Dinding-dinding kamar yang berhiaskan goresan cat air tanpa
makna. Goresan-goresan itu ku buat agar aku tidak merasa sepi. Bersamaan dengan
goresan cat air tanpa sentuhan seni tersebut, aku memberinya teman dengan
beberapa… ah bukan beberapa, tapi banyak sekali foto dan gambar yang ku buat
karena aku sedang menginginkannya saat membuat gambar-gambar tersebut. Betapa
ramainya dindingku kini, tapi aku tetap merasa sepi.

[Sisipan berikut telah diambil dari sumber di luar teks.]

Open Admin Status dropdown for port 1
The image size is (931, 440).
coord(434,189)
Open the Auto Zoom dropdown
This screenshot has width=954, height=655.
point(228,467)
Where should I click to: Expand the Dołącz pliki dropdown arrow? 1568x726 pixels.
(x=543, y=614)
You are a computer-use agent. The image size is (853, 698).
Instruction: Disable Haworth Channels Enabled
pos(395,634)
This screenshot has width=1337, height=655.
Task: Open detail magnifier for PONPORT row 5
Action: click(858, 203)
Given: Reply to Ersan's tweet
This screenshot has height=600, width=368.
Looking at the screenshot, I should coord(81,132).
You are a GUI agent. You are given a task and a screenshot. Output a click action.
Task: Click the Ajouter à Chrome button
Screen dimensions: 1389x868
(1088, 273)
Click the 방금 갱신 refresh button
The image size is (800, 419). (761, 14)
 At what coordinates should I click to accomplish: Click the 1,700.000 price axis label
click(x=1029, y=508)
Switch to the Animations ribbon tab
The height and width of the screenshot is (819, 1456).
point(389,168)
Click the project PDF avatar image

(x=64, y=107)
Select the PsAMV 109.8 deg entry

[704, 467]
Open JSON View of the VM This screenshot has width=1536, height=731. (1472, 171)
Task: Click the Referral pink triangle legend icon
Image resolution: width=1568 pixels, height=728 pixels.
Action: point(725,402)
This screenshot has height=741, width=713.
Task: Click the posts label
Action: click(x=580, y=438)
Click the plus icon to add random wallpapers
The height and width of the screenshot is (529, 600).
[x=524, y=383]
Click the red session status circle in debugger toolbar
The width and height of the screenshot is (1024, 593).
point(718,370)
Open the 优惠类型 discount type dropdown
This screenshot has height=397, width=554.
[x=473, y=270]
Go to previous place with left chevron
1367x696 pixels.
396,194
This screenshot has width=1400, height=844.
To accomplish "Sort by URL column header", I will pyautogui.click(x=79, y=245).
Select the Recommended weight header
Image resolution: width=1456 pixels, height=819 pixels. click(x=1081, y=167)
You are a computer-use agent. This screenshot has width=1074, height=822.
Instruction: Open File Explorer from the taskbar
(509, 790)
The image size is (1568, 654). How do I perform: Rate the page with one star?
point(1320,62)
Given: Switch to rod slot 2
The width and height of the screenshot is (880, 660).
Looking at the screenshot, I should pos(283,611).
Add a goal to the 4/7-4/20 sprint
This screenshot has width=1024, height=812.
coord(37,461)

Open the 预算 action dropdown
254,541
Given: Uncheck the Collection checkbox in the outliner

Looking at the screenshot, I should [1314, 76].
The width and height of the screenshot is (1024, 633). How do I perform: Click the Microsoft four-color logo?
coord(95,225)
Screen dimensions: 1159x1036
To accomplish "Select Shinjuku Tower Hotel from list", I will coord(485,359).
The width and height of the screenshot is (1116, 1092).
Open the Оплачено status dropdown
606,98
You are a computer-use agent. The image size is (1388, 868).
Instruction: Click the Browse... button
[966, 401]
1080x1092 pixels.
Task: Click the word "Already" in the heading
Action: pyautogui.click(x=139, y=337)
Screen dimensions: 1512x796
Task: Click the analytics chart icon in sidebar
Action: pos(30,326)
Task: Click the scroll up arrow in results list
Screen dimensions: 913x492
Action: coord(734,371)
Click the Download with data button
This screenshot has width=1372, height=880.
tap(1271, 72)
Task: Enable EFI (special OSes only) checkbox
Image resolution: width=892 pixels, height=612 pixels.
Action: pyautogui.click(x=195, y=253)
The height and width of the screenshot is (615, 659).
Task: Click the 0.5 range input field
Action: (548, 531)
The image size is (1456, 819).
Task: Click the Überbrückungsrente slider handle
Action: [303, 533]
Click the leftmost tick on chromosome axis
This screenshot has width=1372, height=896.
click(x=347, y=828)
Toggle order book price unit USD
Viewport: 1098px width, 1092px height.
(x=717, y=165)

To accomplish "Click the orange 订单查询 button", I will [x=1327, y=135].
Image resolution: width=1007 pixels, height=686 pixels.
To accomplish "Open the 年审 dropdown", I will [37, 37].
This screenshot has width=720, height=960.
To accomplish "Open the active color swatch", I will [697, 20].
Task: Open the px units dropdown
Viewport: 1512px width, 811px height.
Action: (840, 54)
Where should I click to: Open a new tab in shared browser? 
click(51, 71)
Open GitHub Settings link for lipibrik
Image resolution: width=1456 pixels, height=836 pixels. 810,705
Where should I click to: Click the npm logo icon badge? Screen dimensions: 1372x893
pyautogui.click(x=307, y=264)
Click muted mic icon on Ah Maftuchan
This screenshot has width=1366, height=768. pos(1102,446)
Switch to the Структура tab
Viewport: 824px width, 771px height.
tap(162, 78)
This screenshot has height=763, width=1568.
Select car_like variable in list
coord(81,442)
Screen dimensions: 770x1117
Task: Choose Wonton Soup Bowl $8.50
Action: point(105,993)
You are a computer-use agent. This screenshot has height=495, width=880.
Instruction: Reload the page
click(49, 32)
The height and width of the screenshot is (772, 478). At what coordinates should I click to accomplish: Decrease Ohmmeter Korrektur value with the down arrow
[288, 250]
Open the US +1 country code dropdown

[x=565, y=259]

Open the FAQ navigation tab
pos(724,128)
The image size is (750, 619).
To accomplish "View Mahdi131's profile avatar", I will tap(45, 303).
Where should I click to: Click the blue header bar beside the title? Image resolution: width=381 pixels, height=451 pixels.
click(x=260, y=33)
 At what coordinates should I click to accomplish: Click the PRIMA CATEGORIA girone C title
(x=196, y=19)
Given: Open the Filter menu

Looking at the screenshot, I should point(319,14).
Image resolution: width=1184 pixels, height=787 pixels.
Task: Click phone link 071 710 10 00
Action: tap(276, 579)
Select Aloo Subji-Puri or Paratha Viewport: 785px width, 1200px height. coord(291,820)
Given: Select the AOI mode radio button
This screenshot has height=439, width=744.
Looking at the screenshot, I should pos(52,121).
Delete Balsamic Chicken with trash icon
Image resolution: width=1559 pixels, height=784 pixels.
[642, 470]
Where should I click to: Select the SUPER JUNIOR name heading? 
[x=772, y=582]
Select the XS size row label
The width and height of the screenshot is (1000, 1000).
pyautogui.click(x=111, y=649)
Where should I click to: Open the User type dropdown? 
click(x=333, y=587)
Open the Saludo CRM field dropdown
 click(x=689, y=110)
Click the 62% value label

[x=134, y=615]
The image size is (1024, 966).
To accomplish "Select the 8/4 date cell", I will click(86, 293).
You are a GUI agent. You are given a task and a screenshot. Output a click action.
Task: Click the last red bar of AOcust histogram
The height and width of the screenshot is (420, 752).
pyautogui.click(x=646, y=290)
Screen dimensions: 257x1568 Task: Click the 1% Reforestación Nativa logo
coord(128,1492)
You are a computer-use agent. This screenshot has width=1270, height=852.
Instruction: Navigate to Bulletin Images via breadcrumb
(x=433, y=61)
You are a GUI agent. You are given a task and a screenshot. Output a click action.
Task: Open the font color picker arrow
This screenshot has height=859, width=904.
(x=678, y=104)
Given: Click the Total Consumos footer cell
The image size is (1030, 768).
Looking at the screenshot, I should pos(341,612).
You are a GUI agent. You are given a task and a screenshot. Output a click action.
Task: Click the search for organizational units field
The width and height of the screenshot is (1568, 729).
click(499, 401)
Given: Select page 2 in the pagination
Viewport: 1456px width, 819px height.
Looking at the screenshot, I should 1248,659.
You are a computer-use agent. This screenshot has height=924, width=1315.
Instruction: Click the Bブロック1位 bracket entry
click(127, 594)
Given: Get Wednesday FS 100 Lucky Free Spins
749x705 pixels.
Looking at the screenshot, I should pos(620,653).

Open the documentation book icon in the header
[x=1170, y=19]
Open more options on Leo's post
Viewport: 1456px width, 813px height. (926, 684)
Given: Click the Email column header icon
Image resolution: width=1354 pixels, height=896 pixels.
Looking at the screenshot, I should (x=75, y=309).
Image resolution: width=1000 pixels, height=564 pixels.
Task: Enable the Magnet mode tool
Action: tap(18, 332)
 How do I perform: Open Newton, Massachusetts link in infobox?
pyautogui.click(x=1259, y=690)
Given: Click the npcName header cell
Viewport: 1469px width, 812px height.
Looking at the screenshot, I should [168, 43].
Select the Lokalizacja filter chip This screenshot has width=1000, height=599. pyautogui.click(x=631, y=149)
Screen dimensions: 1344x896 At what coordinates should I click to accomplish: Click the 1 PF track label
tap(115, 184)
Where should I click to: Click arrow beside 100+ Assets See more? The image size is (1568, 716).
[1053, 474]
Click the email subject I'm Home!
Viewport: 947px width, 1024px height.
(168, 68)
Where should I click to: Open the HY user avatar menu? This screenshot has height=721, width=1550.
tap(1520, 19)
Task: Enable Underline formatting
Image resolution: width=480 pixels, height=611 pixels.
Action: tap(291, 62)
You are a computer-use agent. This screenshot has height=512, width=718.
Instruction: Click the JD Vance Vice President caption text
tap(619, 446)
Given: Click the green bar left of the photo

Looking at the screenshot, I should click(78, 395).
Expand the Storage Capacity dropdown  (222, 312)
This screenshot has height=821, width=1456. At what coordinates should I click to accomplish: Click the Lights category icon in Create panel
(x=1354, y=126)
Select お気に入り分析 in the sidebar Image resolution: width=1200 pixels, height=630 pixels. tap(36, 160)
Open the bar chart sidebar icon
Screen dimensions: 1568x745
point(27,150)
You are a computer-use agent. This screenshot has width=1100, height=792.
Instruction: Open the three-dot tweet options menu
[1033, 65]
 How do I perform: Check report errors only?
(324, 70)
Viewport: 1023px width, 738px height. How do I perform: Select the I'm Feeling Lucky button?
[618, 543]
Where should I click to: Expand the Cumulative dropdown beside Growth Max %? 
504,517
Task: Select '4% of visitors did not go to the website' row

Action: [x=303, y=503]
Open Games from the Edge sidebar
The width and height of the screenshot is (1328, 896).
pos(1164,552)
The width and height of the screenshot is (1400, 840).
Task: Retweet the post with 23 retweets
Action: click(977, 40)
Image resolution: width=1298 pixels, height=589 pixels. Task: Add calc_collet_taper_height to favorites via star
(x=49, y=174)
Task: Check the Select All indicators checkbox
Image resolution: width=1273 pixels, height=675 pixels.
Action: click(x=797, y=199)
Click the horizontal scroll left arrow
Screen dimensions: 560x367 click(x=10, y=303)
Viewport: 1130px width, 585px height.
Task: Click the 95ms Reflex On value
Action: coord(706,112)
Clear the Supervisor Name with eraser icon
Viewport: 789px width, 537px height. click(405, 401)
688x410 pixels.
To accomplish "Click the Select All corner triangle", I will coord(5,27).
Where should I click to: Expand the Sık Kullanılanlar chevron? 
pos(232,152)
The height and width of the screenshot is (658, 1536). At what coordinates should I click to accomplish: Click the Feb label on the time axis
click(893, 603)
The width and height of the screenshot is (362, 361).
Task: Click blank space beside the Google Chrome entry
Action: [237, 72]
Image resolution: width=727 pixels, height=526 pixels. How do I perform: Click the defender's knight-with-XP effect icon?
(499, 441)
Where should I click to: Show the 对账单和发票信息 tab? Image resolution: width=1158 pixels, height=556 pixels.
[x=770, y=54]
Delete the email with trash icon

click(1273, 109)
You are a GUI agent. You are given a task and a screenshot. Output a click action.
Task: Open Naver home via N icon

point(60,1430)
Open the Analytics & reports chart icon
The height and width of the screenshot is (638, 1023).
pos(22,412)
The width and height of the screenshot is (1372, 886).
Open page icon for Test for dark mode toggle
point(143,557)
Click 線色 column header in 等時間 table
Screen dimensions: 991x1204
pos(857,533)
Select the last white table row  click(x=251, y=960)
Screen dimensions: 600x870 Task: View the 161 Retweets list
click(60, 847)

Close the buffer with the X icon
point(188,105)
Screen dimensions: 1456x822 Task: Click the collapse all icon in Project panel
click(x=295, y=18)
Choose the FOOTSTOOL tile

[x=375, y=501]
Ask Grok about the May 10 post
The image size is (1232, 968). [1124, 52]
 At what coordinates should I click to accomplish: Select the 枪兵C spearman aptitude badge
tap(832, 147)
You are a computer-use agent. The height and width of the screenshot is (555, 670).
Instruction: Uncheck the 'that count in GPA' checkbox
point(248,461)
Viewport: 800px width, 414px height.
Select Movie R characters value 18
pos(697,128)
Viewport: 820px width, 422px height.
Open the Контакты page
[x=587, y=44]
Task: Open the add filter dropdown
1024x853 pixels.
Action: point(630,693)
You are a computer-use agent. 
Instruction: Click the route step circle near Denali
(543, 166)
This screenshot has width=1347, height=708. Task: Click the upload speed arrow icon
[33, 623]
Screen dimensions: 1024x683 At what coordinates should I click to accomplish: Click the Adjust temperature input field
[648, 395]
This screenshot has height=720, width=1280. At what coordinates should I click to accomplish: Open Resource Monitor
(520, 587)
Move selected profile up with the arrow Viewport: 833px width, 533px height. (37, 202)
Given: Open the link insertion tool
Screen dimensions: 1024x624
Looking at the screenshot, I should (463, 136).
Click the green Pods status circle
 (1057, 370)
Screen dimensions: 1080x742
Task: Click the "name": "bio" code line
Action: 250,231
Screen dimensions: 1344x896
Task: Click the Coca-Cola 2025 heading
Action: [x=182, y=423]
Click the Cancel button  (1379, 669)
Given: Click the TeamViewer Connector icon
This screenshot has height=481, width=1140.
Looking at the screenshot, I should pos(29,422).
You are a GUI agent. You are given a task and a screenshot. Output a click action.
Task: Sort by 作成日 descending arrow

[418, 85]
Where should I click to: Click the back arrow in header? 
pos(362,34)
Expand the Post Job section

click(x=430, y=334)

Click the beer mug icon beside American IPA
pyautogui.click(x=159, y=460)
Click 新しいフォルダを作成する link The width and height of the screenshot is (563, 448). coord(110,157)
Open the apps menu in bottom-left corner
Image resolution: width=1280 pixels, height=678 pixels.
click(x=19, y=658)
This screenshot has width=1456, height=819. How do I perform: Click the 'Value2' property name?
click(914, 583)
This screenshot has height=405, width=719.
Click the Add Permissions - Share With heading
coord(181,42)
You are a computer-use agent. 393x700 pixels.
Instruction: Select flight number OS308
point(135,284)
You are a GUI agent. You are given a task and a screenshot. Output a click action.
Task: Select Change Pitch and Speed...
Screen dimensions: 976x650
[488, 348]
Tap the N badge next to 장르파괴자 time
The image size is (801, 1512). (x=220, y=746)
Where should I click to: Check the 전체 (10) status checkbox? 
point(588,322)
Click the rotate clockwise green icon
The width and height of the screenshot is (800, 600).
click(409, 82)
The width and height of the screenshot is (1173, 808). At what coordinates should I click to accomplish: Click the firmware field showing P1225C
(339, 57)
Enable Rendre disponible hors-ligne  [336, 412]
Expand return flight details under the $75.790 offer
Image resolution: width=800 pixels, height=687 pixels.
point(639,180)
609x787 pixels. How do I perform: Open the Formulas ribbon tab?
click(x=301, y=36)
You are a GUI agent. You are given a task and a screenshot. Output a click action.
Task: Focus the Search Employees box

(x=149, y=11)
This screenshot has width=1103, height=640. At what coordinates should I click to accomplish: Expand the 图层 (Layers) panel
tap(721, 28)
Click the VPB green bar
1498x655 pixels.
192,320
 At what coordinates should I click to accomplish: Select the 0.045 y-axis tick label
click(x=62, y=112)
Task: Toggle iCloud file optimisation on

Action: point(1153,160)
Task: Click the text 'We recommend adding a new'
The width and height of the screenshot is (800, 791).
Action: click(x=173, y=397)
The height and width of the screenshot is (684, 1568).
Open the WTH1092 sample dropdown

Di suatu waktu, aku membenci ruangan ini yang tidak pernah
tersentuh cahaya matahari sedikit pun. Membuatku buta waktu, karena semuanya
terasa sama di jam berapa pun itu. Walaupun aku punya jendela, aku tidak pernah
bisa merasakan cahaya matahari datang dari sana. Apa gunanya jendela di
ruanganku ini?
Apa gunanya semua hiasan di dindingku, kalau ternyata
dinding-dindingku tetap terasa dingin?
Apa gunanya ventilasi udara, kalau ternyata aku masih tetap
merasakan sesak dan kepanasan?
Apa gunanya ruangan kecil ini, kalau ternyata malah
membuatku selalu resah?
Aku hanya ingin sebuah ruangan tanpa batas, tanpa ukuran,
tanpa sekat. Aku ingin merasakan semua cuaca. Aku ingin menghirup udara
sebebas-bebasnya, sampai-sampai cadangan oksigenku penuh. Aku ingin merasakan
cahaya matahari yang membakar kulitku. Aku ingin merasakan hembusan angin dari
arah angin yang tak tentu. Aku ingin melihat ruangan yang lebih luas, daripada
ruangan ku. Ruangan yang tidak hanya berisikan meja beralaskan kertas kado
usang, lemari kayu yang sudah renta, tempat tidur yang tidak cukup untukku, dan
sepasang kursi yang membuatku lelah duduk di kursi-kursi itu.
Aku dapat menggoreskan imajinasiku dimana pun. Membuatnya
tidak merasa sepi dan hampa lagi. Aku akan membuat negeri ajaibku, membiarkan
diriku tersesat disana, dan berpura-pura ini akan bertahan selamanya. Karena
hidup ini tidak pernah lebih buruk, tapi tidak pernah lebih baik juga.